Auto-reconnecting upon failure is a interesting idea - be good to
be able to restart libvirtd, without needing to bounce the agent
too

> - Return libvirt error codes? (it's just text msgs right now with error
>   status bit).

Yep, we need to include as much of the libvirt error object data as
possible - merely skip the 'domain' and 'network' deprecated fields,
and the 'connect' field which is irrelevant iun this context.

> - Make it less chatty, but log stuff

Configurable use of syslog() would be a good idea. For sake of consistency
I'd recommend looking at the libvirtd daemon, and its command line arg
handling - see  qemud/qemud.c file and the main() method in it.  Pretty
much all the libvirtd  argv would make sense for libvirt-qpid agent.

> If you wish to try it out, I've made rpms for fedora 9 x86_64 and i386.
> They are in the ovirt repo, which you can add to yum using:
> 
> rpm -ivh http://ovirt.org/repos/ovirt/9/ovirt-release-LATEST.fc9.noarch.rpm
> 
> Once you have that set up, 'yum install libvirt-qpid python-qpid', and then
> run (each in their own terminals):
> 
> qpidd --auth no
> libvirt-qpid (as root to auth with libvirt)
> qpid-tool

Have you tried it out across with a network of machines all routing
over a AMQP grid ? I'm interested to know how 'chatty' it is as we
add lots of libvirt nodes - particularly wrt to the pushing of domain
statistics on a frequent basis for lots of domains.

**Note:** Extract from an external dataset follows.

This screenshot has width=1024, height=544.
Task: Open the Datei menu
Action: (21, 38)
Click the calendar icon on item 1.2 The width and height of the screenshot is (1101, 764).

> qpid-tool provides an interface to qpid and allows you to view/manipulate the
> qpid models/objects.  Here is an example of how it looks using qpid-tool:

This is perhaps the bit I like most about QPID - automatically
get a single point global view of the system, with a reliable
messaging backbone, and strong authentication & strong typing.